How to convert a whole folder with JSON to CSV without uploading anything. Browser-based, free, no signup, runs entirely on your device.

Doing one JSON document at a time is fine. Doing 50 of them is a different problem entirely — and exactly where most browser tools fall apart. JSON to CSV handles batches by design, processing them through the same in-browser pipeline as single files without re-uploading anything.

Run it in your browser: JSON to CSV — Browser-only. Nothing is sent to a server.

The batch workflow

  1. Open JSON to CSV.
  2. Select all the JSON documents at once. Drag a whole folder onto the drop area, or use Ctrl/Cmd+A in the file picker.
  3. Set the options once — they apply to every JSON document in the batch.
  4. Start the run. JSON to CSV processes them sequentially; progress shows file-by-file completion.
  5. Download — usually a single ZIP with every result inside, named after the original JSON documents.

How long does a batch take?

Roughly the same time as one JSON document, multiplied by the count. A small JSON document processes in well under a second; 50 of them take under a minute. Larger JSON documents (video, scanned PDFs) scale linearly — budget a few seconds per file. Your CPU is the limit, not the network, because nothing is being uploaded.

Memory and browser limits

JSON to CSV stages the work so the browser only holds a few JSON documents in memory at once, not all 50. This means you can safely batch hundreds of files on a normal laptop — the limit is your patience, not the browser's RAM.

Run it in your browser

JSON to CSV →

Browser-only. Nothing is sent to a server.

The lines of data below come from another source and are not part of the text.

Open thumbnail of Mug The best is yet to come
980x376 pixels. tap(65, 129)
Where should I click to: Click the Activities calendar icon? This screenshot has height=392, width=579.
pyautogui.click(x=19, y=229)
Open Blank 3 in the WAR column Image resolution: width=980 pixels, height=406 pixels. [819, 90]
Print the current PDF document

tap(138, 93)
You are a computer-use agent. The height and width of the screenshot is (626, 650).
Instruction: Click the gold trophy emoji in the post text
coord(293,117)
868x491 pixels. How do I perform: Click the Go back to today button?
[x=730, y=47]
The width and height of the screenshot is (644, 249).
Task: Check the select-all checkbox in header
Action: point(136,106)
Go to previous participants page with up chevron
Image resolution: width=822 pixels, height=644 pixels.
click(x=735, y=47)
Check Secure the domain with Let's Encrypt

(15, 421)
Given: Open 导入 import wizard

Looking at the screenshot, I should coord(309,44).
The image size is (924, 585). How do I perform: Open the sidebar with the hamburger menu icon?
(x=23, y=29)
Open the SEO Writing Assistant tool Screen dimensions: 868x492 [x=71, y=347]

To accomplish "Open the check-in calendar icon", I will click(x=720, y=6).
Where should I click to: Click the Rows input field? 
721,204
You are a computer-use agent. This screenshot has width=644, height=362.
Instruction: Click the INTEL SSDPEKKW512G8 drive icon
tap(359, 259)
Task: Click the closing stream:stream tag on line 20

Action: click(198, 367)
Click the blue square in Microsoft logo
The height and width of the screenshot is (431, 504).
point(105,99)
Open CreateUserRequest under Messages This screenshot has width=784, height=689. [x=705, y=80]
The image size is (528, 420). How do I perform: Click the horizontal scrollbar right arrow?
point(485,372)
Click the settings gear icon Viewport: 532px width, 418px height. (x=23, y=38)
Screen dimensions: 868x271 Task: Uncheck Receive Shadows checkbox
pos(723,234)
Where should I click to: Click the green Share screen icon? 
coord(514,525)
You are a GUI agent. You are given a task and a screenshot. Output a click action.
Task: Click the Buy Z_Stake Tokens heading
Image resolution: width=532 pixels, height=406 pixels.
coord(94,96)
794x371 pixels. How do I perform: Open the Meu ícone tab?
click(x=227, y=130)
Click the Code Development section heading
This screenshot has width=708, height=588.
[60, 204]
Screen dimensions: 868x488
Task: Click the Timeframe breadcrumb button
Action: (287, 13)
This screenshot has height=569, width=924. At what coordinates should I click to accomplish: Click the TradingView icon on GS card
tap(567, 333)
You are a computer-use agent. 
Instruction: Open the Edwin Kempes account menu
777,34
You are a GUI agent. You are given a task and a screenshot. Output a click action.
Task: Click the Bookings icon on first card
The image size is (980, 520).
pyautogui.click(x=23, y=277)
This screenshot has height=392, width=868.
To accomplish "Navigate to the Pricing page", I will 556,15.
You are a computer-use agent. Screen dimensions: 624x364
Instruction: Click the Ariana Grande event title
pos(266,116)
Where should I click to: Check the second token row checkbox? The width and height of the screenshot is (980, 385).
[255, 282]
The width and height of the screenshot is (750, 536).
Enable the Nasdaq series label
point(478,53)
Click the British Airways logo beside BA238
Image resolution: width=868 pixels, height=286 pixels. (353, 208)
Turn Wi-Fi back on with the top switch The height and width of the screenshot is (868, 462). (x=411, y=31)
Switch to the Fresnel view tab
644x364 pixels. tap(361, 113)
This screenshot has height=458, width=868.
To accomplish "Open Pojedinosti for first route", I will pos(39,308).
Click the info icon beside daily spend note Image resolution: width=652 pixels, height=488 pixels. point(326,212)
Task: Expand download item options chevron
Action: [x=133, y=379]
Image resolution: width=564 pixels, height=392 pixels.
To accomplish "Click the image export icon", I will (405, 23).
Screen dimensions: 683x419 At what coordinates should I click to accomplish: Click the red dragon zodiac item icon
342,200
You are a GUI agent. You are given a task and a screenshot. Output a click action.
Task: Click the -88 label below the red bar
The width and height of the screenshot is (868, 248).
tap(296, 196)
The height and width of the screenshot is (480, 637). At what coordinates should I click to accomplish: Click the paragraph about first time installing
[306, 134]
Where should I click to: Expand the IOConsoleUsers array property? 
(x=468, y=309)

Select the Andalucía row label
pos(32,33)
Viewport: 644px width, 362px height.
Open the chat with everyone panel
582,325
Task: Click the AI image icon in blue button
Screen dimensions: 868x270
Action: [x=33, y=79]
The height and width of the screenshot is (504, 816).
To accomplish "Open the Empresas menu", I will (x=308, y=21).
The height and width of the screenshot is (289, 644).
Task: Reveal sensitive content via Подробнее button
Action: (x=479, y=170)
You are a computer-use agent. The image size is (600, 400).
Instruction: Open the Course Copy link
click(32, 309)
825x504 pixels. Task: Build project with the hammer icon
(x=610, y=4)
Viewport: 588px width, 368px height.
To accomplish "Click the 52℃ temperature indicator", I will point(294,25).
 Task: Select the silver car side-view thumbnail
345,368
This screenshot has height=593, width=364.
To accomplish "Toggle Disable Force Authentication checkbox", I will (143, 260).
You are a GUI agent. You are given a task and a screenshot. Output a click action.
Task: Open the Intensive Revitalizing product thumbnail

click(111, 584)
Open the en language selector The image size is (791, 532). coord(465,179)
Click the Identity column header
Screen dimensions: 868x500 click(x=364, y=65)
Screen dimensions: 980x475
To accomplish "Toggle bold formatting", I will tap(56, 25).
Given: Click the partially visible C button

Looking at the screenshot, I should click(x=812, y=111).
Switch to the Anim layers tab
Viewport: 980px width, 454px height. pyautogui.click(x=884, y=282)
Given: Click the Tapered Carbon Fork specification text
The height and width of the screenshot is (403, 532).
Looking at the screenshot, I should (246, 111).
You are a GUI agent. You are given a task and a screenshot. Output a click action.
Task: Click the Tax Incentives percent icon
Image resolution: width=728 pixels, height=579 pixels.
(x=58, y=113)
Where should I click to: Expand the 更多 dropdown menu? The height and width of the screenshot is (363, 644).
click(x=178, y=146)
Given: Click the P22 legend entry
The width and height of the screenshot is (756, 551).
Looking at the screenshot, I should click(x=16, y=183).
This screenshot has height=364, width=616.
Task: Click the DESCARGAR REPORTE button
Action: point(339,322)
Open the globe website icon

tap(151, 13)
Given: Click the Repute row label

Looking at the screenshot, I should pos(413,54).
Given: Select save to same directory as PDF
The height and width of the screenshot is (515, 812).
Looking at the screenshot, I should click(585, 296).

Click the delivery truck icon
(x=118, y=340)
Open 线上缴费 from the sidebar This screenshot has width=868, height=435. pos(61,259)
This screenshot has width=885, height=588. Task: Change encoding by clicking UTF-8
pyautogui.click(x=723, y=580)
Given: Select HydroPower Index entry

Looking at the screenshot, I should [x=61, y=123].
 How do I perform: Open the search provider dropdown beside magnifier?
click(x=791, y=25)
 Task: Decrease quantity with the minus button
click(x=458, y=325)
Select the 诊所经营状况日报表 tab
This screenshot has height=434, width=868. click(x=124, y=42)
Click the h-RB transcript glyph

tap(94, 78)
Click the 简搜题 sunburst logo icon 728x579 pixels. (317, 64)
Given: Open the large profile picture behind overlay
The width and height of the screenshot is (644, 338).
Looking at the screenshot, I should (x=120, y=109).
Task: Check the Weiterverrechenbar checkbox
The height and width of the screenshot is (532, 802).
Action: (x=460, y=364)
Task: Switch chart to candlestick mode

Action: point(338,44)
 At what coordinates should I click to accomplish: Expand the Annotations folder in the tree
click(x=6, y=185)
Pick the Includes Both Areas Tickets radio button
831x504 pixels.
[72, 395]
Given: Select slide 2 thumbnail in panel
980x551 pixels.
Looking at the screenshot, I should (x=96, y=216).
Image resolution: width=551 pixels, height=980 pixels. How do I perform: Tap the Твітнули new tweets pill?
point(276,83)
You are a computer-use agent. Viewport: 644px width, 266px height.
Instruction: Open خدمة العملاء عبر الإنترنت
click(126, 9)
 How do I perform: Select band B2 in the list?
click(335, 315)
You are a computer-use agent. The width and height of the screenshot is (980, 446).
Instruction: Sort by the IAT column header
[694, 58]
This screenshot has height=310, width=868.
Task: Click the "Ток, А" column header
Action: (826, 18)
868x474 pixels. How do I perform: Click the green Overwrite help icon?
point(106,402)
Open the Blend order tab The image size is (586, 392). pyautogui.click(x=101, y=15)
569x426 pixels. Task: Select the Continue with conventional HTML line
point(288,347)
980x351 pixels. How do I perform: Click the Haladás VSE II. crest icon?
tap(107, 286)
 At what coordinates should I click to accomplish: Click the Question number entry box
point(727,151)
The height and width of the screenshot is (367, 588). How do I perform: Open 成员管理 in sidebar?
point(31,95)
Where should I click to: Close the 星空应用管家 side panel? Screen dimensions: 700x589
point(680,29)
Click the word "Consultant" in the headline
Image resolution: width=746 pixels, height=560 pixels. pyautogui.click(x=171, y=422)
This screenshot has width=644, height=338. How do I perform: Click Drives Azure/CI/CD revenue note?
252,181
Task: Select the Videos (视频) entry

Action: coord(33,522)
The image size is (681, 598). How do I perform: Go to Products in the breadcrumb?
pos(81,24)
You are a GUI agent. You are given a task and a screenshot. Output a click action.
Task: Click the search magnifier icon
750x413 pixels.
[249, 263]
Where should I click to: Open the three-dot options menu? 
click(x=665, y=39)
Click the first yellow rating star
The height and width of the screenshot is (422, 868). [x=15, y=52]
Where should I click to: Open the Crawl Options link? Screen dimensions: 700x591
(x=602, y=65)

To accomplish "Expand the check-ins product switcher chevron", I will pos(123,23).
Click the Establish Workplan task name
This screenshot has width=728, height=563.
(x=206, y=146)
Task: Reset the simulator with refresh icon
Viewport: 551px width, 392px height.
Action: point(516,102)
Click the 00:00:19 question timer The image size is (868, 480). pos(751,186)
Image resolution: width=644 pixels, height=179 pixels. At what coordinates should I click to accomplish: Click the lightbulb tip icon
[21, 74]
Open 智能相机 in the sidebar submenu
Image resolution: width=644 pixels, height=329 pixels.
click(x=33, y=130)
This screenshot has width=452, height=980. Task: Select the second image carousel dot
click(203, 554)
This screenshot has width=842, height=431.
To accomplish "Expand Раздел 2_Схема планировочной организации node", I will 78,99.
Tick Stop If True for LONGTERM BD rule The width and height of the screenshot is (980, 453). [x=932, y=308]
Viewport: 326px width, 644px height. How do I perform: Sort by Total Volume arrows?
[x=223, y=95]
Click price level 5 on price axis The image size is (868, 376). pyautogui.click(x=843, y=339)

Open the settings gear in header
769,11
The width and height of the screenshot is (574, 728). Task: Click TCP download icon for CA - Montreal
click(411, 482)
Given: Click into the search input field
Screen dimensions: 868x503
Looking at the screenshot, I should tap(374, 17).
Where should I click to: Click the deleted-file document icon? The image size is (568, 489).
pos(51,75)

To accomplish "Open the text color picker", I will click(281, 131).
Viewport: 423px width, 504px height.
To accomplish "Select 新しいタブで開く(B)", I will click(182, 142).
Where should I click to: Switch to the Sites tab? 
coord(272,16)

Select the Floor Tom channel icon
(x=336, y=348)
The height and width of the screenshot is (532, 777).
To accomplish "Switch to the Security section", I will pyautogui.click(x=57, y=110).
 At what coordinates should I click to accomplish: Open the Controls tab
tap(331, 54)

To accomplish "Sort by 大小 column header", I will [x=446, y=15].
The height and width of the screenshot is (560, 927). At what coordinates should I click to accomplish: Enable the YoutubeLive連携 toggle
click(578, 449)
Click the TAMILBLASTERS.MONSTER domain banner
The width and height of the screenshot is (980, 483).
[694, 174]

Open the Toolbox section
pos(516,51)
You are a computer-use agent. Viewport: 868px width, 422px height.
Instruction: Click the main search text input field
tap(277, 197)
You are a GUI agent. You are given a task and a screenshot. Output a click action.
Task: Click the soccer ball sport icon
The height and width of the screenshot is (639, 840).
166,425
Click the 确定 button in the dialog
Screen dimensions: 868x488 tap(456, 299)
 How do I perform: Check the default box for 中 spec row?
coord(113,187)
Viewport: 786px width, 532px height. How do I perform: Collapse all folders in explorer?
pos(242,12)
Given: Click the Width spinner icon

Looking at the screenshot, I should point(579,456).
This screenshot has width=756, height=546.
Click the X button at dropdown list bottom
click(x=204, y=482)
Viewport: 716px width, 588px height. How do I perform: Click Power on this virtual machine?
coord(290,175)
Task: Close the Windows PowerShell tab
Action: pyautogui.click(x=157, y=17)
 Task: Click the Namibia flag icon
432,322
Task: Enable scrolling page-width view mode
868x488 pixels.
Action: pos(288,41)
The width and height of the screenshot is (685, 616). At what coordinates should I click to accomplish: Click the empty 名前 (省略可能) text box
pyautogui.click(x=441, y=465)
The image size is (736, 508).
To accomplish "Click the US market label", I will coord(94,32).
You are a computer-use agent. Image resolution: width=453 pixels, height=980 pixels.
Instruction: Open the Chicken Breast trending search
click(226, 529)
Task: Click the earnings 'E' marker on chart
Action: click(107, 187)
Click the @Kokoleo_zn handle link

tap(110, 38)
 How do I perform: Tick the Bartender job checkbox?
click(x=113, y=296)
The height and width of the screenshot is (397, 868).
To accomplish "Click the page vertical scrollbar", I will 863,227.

When batching saves real time

Examples where batch processing pays off:

  • Wedding photo cleanup — a thousand-image album, processed at once, downloaded as a single ZIP.
  • Monthly invoice archive — every PDF for a year, compressed and stripped of metadata in one pass.
  • Bulk format conversion — every HEIC photo from a trip, converted to JPG for sharing.
  • Document scan run — a folder of scanner output, all run through the same cleanup, all named consistently.

Frequently asked questions

Is there a maximum batch size?

Not a hard one — we've seen users process 500+ files in a single session. The practical limit is your computer's patience.

Can I cancel a batch midway?

Yes — close the tab. JSON to CSV doesn't keep anything; files already processed are saved in your downloads, unfinished ones are simply lost.

What if one file in the batch fails?

JSON to CSV skips the failed file, continues with the rest, and reports the error at the end. You can re-run just the failed one separately.

Will all files in the batch get the same settings?

Yes — that's the whole point of batching. If you need different settings per file, run them in separate batches.

Related guides


Ready to try it?

Use the tool: JSON to CSV. Free, no account required, no watermark.


Last reviewed May 2026. File-size limits, portal requirements, and software defaults change over time — always verify with the destination platform before uploading time-sensitive documents. References to third-party services and products are for descriptive purposes only and do not imply any partnership or endorsement.